◆ **Work task**: How many lines in the records below contain "column"? Reply with the number alone.

◆ **Records provided**:
- Opening Delimiter -

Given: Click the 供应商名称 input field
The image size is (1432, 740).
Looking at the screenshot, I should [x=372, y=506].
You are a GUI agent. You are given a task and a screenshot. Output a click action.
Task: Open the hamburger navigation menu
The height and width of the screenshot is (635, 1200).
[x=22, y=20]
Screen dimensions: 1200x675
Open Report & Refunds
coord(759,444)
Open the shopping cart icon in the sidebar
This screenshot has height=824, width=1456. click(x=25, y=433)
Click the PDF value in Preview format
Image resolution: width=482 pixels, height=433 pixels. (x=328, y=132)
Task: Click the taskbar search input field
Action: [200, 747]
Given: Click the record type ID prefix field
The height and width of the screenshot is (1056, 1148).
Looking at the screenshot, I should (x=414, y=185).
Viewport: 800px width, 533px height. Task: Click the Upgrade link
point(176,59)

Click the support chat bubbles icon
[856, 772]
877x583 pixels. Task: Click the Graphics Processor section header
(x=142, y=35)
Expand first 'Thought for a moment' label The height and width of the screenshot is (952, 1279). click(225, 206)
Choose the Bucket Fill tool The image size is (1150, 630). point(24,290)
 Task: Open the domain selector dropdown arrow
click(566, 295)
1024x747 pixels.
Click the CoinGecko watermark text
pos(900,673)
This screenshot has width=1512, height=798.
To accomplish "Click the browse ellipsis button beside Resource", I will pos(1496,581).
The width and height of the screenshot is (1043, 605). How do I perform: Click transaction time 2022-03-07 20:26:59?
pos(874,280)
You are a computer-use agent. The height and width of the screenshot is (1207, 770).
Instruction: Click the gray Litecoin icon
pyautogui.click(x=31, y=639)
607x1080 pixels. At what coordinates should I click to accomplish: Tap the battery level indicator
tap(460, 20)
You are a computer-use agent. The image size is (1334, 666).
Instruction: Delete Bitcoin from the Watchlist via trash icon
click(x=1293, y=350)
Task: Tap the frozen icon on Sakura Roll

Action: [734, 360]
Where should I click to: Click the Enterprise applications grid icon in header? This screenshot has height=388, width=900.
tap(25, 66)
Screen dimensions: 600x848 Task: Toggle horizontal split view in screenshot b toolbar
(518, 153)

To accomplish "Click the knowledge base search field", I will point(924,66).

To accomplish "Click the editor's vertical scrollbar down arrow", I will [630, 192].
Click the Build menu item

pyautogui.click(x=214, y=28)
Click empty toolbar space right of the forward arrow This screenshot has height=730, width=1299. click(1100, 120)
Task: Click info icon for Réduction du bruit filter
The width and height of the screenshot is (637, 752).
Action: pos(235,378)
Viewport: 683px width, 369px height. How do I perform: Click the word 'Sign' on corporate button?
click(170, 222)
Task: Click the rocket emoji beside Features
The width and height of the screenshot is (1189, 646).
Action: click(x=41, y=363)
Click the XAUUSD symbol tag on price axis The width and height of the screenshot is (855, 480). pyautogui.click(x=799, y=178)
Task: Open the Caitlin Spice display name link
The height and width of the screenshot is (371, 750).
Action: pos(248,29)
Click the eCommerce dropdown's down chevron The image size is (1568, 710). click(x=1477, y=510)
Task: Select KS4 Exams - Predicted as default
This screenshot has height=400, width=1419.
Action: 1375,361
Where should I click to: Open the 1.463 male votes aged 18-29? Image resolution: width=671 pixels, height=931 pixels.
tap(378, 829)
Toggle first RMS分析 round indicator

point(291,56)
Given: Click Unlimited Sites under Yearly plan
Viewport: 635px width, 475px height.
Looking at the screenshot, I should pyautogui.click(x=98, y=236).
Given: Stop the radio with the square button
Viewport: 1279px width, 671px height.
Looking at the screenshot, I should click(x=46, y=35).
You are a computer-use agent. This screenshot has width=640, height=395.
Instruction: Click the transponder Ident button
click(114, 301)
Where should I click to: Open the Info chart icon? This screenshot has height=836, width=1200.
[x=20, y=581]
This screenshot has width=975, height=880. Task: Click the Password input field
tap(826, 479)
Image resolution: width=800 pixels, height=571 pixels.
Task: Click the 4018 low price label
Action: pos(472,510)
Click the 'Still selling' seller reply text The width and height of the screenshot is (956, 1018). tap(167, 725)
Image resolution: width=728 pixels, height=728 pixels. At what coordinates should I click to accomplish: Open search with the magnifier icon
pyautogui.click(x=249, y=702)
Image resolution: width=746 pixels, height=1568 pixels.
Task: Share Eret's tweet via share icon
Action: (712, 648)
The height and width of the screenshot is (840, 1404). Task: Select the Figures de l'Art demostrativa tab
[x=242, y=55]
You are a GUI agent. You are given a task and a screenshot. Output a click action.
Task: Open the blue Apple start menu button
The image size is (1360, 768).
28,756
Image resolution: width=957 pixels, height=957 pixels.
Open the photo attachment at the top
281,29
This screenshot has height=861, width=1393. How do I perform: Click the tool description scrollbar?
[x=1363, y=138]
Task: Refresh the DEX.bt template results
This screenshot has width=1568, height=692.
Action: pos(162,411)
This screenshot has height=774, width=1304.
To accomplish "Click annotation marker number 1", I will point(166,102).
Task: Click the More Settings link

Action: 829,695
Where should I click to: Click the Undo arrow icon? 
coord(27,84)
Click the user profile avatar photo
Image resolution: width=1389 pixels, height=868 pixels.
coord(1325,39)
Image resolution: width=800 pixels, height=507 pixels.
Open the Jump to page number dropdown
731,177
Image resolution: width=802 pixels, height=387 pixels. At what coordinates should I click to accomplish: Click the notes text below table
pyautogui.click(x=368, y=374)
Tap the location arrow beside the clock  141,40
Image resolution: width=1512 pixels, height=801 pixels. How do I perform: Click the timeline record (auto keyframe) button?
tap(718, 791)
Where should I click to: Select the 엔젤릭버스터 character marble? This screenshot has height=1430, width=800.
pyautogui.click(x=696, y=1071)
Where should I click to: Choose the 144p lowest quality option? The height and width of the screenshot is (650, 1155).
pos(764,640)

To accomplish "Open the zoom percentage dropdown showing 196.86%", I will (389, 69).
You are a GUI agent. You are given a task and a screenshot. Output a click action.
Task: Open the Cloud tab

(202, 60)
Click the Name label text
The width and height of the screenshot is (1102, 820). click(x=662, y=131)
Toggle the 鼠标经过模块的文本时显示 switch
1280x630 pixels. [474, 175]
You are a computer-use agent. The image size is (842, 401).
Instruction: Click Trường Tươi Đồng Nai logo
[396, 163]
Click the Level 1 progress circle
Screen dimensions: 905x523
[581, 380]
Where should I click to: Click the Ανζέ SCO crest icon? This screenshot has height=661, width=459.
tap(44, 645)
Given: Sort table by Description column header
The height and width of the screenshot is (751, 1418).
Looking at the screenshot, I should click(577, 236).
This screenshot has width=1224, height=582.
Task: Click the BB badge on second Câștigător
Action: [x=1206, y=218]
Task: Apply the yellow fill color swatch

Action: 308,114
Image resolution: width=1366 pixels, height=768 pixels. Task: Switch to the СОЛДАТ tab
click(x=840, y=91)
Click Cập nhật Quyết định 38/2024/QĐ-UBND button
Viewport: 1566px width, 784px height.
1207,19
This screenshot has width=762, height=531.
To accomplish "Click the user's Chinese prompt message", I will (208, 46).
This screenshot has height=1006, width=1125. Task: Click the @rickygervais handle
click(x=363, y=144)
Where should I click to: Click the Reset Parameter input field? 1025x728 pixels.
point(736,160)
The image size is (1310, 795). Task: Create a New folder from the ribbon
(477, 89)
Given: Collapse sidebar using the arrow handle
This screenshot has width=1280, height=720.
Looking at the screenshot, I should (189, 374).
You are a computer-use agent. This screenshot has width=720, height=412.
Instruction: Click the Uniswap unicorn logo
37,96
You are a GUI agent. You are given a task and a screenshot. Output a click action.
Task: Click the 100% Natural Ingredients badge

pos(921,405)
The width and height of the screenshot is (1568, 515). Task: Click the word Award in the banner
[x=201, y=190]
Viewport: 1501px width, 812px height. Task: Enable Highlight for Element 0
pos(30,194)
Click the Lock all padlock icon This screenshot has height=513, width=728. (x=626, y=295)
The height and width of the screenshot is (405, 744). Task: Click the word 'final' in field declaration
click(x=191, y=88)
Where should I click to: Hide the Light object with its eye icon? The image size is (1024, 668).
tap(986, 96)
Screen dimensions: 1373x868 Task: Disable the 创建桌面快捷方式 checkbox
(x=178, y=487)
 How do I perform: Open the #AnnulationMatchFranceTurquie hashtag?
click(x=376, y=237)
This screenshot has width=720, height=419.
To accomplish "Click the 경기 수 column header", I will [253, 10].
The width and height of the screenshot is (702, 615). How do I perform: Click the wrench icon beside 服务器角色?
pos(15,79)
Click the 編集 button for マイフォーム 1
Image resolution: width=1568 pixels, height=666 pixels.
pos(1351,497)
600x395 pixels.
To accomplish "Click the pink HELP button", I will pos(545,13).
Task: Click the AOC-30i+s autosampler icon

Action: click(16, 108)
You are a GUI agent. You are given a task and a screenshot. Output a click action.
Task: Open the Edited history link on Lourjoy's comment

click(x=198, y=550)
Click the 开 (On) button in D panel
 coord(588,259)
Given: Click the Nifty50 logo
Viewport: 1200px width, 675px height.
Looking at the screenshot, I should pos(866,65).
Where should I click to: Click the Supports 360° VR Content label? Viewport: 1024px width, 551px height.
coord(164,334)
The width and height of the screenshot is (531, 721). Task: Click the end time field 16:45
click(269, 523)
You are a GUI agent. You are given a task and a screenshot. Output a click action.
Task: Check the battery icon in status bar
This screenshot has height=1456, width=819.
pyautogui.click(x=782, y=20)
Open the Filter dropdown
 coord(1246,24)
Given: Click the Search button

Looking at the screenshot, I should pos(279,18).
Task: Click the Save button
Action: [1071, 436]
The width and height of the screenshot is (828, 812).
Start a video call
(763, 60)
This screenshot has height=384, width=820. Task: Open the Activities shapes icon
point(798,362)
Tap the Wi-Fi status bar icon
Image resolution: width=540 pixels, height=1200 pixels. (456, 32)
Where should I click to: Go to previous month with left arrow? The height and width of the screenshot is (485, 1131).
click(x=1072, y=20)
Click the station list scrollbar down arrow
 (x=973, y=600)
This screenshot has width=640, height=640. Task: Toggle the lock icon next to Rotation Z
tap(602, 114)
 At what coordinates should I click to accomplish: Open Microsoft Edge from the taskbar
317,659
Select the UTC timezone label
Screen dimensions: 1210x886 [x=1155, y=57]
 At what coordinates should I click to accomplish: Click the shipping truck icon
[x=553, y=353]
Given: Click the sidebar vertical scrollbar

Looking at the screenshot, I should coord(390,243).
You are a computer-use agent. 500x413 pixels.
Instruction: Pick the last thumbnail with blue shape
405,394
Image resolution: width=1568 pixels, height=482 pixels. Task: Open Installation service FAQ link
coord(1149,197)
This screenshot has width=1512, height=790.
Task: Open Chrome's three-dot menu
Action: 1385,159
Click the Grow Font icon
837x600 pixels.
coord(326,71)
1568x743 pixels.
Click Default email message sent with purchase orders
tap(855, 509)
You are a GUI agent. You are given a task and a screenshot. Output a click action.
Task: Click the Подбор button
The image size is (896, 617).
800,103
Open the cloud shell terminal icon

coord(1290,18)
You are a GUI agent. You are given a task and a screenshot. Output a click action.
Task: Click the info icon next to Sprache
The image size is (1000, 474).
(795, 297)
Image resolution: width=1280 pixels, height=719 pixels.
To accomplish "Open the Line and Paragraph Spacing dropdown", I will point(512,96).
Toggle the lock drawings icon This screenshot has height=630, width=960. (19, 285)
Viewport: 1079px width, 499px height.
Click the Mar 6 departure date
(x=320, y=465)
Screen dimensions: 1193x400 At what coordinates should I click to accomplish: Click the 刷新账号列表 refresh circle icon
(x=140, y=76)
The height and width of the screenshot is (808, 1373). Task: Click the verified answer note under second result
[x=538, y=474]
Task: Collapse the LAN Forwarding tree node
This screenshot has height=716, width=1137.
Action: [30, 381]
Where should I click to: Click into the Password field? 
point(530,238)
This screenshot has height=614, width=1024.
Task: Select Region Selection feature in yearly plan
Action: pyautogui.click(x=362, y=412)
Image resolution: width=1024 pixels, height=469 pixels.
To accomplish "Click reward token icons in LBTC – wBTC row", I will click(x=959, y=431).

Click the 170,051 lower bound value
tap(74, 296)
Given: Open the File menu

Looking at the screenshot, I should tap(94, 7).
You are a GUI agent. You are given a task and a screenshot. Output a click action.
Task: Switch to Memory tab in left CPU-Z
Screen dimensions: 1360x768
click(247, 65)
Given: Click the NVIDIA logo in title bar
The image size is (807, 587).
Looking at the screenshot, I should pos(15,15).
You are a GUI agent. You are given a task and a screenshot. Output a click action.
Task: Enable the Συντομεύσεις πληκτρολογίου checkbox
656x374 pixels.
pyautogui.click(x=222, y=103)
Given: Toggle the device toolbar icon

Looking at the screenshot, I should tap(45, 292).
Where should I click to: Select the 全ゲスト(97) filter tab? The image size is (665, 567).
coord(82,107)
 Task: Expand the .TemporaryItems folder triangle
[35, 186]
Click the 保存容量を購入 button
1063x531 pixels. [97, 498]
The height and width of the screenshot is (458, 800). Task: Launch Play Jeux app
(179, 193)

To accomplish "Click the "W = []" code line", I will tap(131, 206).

- Closing Delimiter -

◆ **Problem solution**: 2